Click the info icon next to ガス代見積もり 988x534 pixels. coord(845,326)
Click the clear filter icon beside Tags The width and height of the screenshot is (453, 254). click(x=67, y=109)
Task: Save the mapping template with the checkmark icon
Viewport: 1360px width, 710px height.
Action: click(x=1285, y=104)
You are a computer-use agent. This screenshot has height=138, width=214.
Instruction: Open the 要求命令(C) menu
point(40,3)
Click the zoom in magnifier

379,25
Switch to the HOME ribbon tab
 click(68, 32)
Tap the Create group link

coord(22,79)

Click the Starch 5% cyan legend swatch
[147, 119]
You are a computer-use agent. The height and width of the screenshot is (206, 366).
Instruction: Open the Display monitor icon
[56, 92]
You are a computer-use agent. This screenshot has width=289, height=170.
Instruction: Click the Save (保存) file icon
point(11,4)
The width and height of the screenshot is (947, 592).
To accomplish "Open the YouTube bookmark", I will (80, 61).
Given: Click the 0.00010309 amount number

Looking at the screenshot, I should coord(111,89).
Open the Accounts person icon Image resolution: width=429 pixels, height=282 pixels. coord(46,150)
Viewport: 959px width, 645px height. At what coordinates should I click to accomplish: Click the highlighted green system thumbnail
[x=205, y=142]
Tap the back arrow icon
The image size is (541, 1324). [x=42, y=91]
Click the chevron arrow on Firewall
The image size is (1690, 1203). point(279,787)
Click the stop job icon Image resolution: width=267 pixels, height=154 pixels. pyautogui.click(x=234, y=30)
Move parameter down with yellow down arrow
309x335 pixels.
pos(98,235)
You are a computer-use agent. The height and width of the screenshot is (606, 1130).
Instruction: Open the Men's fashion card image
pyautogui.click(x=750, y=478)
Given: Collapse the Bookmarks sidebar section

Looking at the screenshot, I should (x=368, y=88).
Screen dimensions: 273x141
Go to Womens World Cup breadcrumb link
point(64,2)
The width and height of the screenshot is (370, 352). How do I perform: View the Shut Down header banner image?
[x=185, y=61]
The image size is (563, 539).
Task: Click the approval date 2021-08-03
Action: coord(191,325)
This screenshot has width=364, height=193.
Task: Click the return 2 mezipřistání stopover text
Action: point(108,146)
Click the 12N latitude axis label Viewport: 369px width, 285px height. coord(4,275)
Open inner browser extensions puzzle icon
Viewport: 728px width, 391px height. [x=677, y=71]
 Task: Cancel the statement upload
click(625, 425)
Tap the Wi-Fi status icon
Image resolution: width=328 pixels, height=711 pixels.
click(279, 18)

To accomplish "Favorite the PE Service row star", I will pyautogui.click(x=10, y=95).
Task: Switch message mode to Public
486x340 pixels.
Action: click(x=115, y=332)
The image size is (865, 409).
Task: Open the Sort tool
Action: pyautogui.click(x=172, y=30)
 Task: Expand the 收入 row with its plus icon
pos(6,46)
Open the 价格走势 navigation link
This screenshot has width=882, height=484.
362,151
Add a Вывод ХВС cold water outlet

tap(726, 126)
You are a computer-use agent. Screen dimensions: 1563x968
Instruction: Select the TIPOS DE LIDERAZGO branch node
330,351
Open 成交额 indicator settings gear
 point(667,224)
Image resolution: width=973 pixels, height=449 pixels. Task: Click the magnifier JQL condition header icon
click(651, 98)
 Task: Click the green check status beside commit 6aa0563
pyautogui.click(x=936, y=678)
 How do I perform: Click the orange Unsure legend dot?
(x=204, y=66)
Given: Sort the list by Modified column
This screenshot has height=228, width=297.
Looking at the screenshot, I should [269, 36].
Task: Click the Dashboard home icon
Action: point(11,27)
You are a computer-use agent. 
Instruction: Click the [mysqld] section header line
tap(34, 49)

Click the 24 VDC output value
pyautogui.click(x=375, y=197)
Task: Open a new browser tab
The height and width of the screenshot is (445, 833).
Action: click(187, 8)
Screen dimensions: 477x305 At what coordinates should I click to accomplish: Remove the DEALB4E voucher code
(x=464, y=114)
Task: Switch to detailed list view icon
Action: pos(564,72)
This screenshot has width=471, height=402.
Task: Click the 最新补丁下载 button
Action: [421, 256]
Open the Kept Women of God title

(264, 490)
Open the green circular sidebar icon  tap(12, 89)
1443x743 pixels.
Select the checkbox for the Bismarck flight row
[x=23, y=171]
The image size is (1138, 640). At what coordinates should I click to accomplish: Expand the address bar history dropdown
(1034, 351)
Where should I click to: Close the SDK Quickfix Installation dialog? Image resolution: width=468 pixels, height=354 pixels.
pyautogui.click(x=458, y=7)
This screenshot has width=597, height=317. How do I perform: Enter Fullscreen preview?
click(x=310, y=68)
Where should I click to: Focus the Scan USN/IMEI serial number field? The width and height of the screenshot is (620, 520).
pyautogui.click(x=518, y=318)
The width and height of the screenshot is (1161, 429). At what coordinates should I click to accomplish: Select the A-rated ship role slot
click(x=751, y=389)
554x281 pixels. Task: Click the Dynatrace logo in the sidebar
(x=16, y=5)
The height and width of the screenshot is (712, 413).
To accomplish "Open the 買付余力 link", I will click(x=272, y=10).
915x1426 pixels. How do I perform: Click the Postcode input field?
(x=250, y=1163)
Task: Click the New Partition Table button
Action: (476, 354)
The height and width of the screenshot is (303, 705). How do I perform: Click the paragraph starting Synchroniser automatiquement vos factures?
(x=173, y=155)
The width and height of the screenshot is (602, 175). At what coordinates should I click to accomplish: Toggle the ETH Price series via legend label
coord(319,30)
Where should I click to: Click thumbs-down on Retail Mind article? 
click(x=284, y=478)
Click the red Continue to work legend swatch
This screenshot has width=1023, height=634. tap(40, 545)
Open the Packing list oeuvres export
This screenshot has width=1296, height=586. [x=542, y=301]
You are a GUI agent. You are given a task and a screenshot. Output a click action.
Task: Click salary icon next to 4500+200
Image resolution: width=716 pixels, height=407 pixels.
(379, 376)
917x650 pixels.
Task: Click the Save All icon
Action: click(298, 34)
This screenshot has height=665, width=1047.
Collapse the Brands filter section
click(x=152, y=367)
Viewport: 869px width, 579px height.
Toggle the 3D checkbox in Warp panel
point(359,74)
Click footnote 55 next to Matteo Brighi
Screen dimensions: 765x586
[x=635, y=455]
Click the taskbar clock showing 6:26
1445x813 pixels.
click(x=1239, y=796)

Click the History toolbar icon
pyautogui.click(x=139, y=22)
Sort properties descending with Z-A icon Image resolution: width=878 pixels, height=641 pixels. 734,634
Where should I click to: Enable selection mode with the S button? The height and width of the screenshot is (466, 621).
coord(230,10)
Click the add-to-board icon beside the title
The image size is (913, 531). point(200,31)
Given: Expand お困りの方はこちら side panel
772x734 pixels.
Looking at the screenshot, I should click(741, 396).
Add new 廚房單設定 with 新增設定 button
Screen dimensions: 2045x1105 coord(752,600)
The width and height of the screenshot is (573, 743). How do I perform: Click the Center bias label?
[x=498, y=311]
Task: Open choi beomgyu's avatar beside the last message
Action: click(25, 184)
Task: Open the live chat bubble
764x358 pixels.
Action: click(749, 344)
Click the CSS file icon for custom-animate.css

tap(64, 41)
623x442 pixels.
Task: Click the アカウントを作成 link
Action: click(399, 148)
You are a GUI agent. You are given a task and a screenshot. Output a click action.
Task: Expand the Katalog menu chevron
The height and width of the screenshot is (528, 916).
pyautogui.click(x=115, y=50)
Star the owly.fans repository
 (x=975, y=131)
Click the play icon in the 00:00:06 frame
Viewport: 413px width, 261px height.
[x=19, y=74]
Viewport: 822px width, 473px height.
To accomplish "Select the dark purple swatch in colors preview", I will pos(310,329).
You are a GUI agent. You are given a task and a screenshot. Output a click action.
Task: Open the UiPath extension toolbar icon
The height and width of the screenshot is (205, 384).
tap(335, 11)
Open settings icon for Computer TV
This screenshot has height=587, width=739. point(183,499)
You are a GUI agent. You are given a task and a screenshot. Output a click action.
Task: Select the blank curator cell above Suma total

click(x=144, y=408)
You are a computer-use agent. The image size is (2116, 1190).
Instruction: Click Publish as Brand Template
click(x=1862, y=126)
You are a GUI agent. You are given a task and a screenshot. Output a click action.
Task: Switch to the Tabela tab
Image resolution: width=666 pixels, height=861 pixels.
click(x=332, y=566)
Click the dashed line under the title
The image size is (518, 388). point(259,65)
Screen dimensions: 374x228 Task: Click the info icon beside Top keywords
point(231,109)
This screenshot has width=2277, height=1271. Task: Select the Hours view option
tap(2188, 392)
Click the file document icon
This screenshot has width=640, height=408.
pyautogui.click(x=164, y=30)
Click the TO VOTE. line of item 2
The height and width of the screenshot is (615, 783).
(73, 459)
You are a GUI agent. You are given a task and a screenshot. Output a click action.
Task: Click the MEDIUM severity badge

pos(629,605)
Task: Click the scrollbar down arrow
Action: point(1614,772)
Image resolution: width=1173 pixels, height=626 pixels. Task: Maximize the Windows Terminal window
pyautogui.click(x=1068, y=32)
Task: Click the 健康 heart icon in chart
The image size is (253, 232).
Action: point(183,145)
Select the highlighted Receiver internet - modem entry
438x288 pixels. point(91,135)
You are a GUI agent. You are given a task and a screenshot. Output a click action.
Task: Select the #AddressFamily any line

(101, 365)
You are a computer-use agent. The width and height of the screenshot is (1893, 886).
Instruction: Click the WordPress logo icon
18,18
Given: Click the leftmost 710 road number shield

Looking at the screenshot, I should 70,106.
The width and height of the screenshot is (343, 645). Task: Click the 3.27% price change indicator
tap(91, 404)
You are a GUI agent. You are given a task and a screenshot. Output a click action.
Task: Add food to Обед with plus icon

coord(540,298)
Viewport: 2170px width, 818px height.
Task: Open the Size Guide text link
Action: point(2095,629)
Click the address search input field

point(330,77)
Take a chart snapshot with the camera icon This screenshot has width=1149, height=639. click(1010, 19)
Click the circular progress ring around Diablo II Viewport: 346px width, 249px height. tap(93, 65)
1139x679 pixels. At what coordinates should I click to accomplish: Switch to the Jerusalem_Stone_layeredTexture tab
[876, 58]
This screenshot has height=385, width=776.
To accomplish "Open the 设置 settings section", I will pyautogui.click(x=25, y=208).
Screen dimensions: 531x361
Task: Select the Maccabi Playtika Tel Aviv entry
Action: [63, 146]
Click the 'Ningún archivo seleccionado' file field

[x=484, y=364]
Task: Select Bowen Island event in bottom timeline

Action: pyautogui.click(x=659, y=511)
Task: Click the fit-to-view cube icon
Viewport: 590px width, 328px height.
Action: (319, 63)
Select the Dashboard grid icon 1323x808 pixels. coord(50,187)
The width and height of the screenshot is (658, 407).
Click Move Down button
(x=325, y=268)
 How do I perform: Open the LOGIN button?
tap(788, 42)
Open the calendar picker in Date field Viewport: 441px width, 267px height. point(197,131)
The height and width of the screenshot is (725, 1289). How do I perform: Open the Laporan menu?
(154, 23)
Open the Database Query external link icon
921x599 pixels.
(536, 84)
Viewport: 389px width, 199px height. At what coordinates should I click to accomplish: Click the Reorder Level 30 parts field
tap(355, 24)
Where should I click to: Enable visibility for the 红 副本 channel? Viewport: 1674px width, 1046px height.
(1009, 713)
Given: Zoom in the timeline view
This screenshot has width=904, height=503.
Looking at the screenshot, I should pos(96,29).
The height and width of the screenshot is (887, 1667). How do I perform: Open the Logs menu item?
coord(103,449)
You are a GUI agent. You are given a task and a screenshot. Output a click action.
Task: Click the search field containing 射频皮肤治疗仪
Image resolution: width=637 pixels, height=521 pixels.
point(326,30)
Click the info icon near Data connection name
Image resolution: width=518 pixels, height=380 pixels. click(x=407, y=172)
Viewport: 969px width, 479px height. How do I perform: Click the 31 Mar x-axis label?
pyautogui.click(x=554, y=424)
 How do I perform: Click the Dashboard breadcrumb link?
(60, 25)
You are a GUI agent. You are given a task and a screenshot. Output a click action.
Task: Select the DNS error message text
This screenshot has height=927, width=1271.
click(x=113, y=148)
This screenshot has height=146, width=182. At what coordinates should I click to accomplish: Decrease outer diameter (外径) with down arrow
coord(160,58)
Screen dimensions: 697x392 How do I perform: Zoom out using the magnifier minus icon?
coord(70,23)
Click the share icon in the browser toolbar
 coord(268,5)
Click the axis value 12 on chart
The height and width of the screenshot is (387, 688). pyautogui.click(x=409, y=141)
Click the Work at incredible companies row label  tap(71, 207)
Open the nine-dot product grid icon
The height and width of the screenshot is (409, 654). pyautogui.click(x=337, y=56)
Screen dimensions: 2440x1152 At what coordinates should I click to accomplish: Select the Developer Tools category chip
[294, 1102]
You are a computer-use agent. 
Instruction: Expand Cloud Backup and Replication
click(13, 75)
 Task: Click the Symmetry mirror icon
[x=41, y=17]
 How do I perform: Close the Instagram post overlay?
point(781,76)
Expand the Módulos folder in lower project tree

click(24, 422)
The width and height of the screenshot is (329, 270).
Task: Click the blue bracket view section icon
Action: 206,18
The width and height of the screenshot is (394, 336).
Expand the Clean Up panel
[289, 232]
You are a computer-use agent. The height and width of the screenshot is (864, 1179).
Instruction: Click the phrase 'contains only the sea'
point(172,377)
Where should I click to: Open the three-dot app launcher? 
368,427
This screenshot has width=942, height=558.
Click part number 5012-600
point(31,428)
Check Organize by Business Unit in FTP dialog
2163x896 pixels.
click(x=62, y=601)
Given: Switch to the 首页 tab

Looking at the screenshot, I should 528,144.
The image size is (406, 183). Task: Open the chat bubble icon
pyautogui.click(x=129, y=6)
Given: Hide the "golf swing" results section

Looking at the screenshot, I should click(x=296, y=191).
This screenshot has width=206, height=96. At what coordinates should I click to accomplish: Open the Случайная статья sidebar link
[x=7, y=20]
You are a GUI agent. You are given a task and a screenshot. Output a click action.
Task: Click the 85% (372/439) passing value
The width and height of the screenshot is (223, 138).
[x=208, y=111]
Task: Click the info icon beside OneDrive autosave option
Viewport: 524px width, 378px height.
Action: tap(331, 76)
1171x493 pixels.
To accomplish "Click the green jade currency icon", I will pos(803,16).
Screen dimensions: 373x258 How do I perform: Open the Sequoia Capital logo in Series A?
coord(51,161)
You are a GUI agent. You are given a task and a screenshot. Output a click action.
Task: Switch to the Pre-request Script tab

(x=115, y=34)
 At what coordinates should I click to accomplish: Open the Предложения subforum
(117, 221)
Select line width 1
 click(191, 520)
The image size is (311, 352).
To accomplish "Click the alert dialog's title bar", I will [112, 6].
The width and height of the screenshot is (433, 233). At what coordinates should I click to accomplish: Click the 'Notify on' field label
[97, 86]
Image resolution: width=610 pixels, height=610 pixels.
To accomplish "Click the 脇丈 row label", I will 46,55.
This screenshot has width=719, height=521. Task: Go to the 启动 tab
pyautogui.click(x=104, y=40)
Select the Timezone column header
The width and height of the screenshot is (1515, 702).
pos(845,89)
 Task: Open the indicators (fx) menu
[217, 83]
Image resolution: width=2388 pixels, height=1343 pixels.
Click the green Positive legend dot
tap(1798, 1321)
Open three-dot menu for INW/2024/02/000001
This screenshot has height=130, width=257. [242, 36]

DIRECTIONS:
Reproduce everything in the listing from the line containing "Open inner browser extensions puzzle icon" down to the line containing "Action: pyautogui.click(x=172, y=30)", changing "Public" to "Private" and leaving every other character unchanged.

WRITTEN REPLY:
Open inner browser extensions puzzle icon
Viewport: 728px width, 391px height. [x=677, y=71]
 Task: Cancel the statement upload
click(625, 425)
Tap the Wi-Fi status icon
Image resolution: width=328 pixels, height=711 pixels.
click(279, 18)

To accomplish "Favorite the PE Service row star", I will pyautogui.click(x=10, y=95).
Task: Switch message mode to Private
486x340 pixels.
Action: click(x=115, y=332)
The image size is (865, 409).
Task: Open the Sort tool
Action: pyautogui.click(x=172, y=30)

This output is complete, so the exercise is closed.